M7.19 - Review of pilot of reference de-duplication software

Working with community contributed references to RefBank means that our repository will have a large number of duplicate references arising from:

  • letting users load textual, as opposed to marked-up, references which means that a reference can be entered using any style such as Harvard, Chicago, etc laid out in the published source.
  • near identical references varying only by a comma or space caused by individual stylistic quirks of the contributors.
  • near identical references varying only typographical errors, whether in the original source or induced later through re-keying the reference.

We consider it important to RefBank’s success that there are as few blocks as possible to user contributions: users should simply upload references as they are without having to specially reformat them to suit RefBank. This design decision leads to the problem of multiple references; however, we consider it preferable that the duplicates are resolved within RefBank rather than prevent the loading of these references at all, so hindering the workflow of our potential contributors.

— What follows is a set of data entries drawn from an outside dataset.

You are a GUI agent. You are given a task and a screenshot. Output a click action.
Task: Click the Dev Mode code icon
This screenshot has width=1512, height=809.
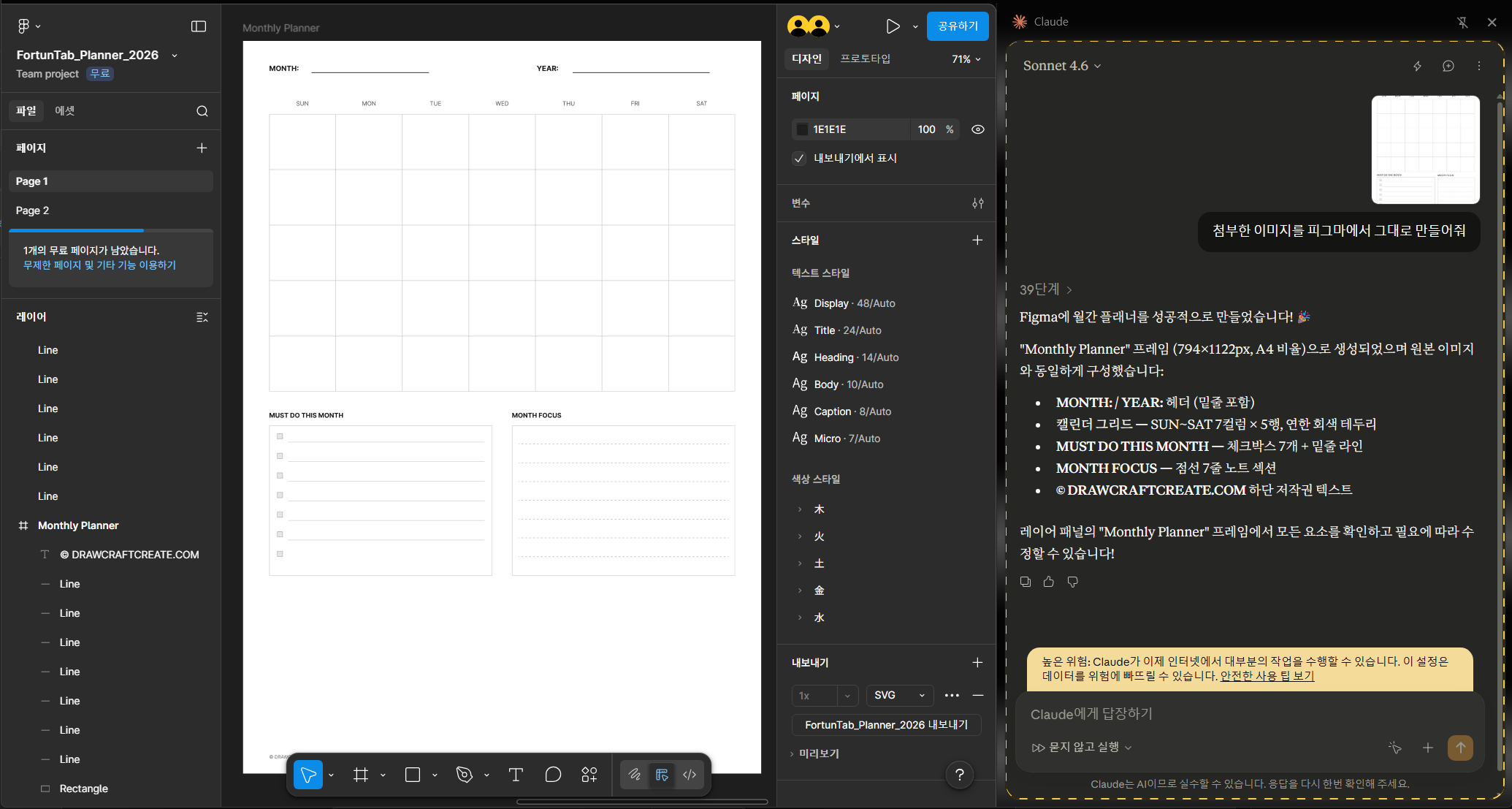(x=690, y=775)
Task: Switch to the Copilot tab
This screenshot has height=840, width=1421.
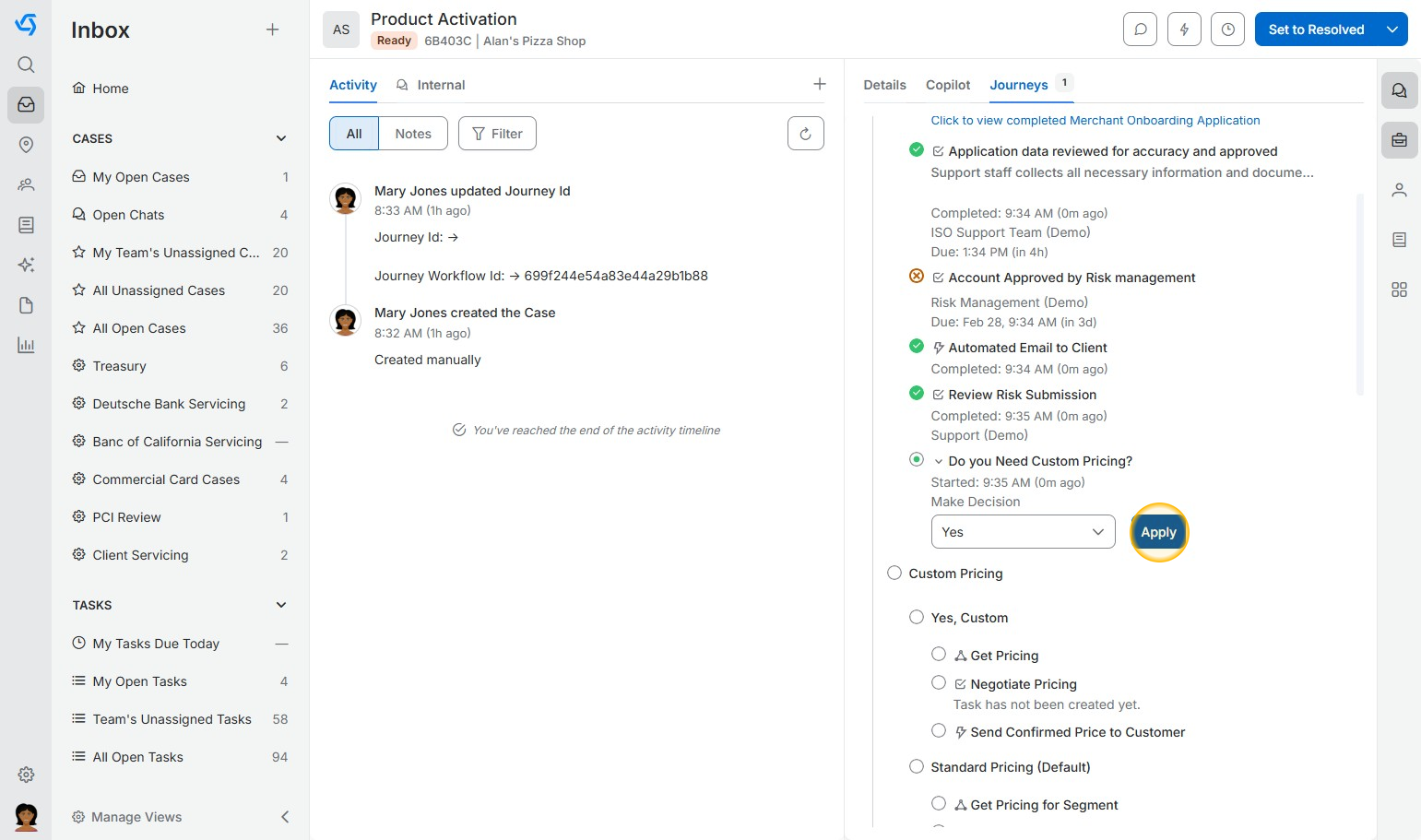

The problem of de-duplication is still unresolved within bibliographic reference management. We will need to develop a tool to automatically identify canonical forms of a reference from the many references loaded into RefBank. Our approach is based on graph theory, with each reference forming a node in a graph and the emergent centroid being considered the canonical form. Various algorithms will be used to calculate the centroid, decomposing the reference so that the most appropriate algorithm can be used, for example Jaro-Winkler for author names. This canonical form of a reference will be returned in future searches, however, the other references will not be deleted but simply marked as unavailable to general searches. Manual curation will be enabled so that a user can override RefBank’s canonical form if necessary.